:: GIVEN TEXT ::

Though President Obama’s election in 2008 was historic, this election might be the more important for African-American voters in Pennsylvania and other battleground states, U.S. Rep. James Clyburn, D-S.C., told the Tribune, citing his concerns about the state’s new voter ID law.
“What the legislature has done here in Pennsylvania ought to be a wake-up call to African Americans,” he said.
Clyburn was in Philadelphia Monday as part of a larger tour of New England and the Northeast for the Obama campaign. In addition to appearing at a press conference with Mayor Michael Nutter and two public school teachers to discuss the potential impact of vice presidential candidate Paul Ryan’s budget on public education, the congressman sat down for an exclusive interview with the Tribune. A congressional veteran who has served in the House since 1993, Clyburn shared his candid opinions on a variety of topics.
Since August 11, when presidential candidate Mitt Romney named Wisconsin Rep. Paul Ryan as his running mate, national debate has centered on Ryan — largely considered a budget policy wonk — and how his potential budget might hit a number of social programs.
Ryan’s nomination has changed the face of the race.

:: DATA TO EXAMINE ::

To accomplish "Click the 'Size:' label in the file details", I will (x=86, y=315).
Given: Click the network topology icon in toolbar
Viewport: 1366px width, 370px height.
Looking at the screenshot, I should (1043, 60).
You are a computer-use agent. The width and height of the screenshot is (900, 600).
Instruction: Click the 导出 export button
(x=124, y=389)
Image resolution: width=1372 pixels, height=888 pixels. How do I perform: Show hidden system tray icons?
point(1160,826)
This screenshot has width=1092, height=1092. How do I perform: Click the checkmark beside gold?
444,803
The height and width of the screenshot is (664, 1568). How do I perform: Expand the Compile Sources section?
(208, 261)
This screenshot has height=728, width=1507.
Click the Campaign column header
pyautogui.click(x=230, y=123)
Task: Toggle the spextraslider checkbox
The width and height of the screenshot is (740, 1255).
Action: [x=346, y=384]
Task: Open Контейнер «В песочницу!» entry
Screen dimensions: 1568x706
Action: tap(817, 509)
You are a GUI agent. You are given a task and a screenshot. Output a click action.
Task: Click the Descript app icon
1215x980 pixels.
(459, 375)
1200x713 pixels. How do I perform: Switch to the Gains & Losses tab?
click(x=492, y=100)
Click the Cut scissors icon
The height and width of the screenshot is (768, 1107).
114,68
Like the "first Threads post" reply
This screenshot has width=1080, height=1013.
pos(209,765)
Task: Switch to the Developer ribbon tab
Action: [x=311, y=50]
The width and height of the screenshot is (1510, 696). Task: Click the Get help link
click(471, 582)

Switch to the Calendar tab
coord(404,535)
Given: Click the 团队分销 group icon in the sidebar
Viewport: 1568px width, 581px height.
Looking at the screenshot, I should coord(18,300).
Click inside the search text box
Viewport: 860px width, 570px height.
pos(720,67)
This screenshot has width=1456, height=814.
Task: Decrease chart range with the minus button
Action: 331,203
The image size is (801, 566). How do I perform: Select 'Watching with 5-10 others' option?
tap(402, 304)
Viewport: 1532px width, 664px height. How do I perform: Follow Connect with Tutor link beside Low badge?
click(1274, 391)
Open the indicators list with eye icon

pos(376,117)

:: PROBLEM SET ::
A. Decide whether each statement agrees with the article on Clyburn's Philadelphia visit. Answer yes or no for each, and quote the words from the article that settle it. (i) Clyburn has been a member of the House since 1993. (ii) Romney chose Paul Ryan as his running mate on August 11. (iii) Clyburn's stop on the tour was in Pittsburgh.
B. Resume the article on Clyburn's Philadelphia visit, picking up right after its last sentence.

:: TASK RESPONSES ::
A.
(i) Yes: "A congressional veteran who has served in the House since 1993"
(ii) Yes: "Since August 11, when presidential candidate Mitt Romney named Wisconsin Rep. Paul Ryan as his running mate"
(iii) No: "Clyburn was in Philadelphia Monday"

B.
“I do not feel the glee that everyone does,” said Clyburn. “Because, I think that his presence on the ticket stimulates both bases: ours and his.”
While that may seem like a good thing, Clyburn worried that voter ID laws in states controlled by Republican legislatures may successfully keep Obama supporters from the ballot box.
“Pennsylvania is ground zero in all of this,” Clyburn said. “If my base is ginned up, and they’re being denied the vote, which is certainly a possibility all too often here in Pennsylvania, then I’m not going to be gleeful.”
On a positive note, the ticket does highlight Republican tactics and the party’s approach to budgeting and a number of important social programs, he said.
“It does allow us to have the discussion we wanted to have,” he said, adding that in his estimation, neither Ryan nor Romney is a “credible candidate” because both have declined to lay out specific policy changes — instead rolling out vague policies and budget proposals.
“To me you aren’t a credible candidate if you don’t lay out specifics — if you don’t answer questions about what’s basic — and finances are basic,” he said.
That raises the stakes, Clyburn said, because voters can be entirely sure what a vote for the Romney/Ryan ticket would mean.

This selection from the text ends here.